GOAL OF THE EXERCISE —
Turn the data lines into a numbered list, with blank lines left out. Begin at the line that contains "The height and width of the screenshot is (742, 1325)." and stop after the line that contains "The image size is (1268, 585).", and list only those lines.

EXERCISE INPUT —
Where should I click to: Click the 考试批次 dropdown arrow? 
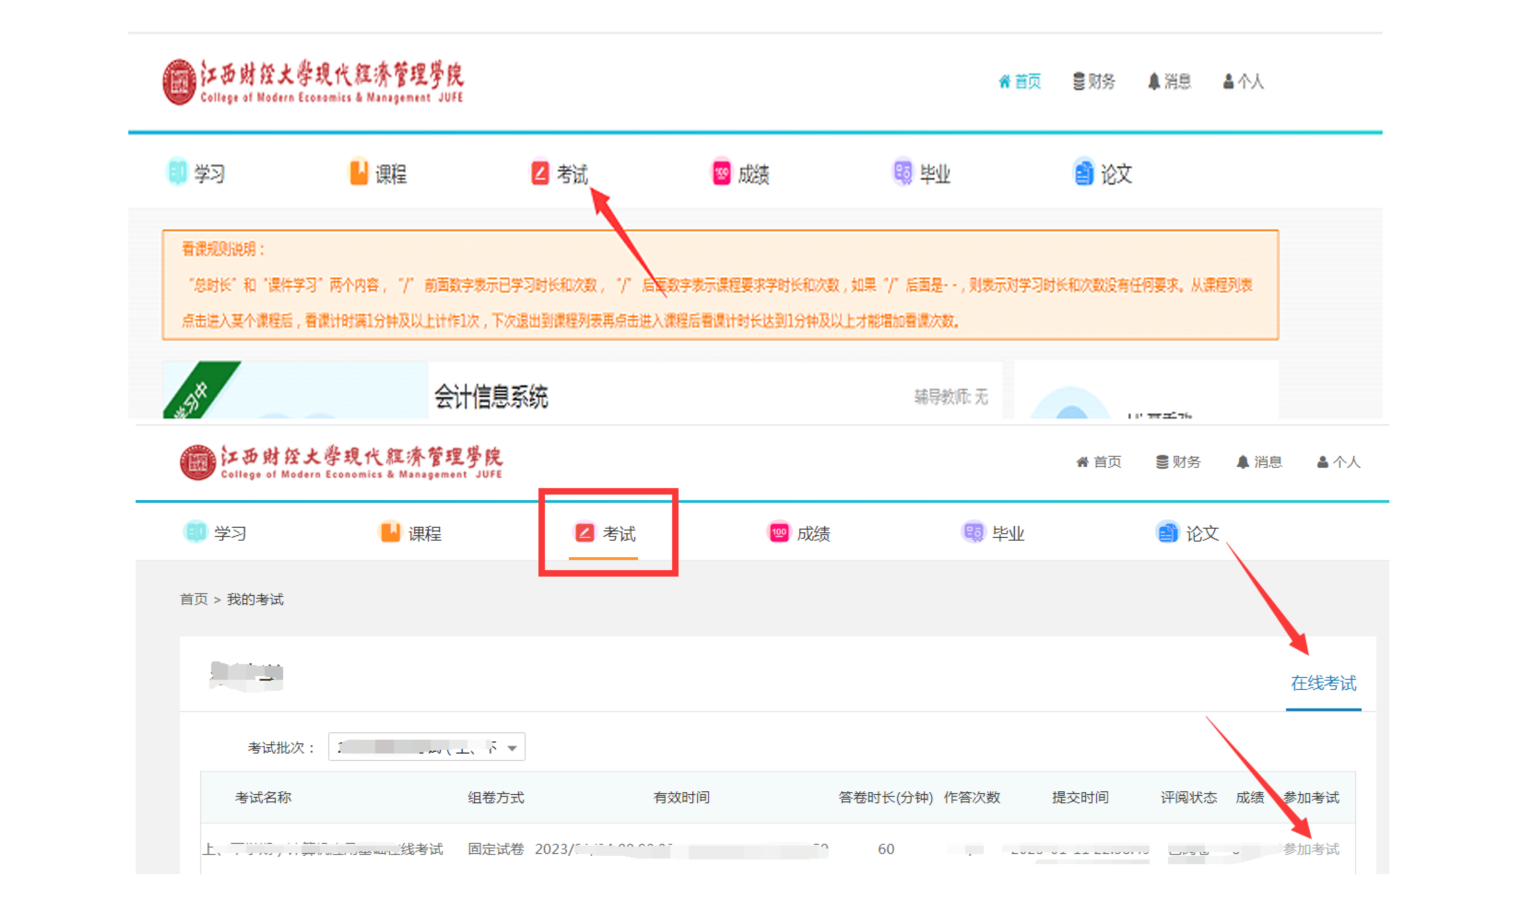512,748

* * *

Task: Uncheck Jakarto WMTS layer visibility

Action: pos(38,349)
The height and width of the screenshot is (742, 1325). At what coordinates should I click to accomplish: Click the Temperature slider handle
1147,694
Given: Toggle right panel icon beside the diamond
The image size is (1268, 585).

...

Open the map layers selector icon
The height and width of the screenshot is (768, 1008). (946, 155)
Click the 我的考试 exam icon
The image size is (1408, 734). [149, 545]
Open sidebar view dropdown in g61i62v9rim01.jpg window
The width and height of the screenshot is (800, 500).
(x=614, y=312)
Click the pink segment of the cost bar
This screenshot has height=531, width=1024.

IN RESPONSE —
1. The height and width of the screenshot is (742, 1325). At what coordinates should I click to accomplish: Click the Temperature slider handle
2. 1147,694
3. Given: Toggle right panel icon beside the diamond
4. The image size is (1268, 585).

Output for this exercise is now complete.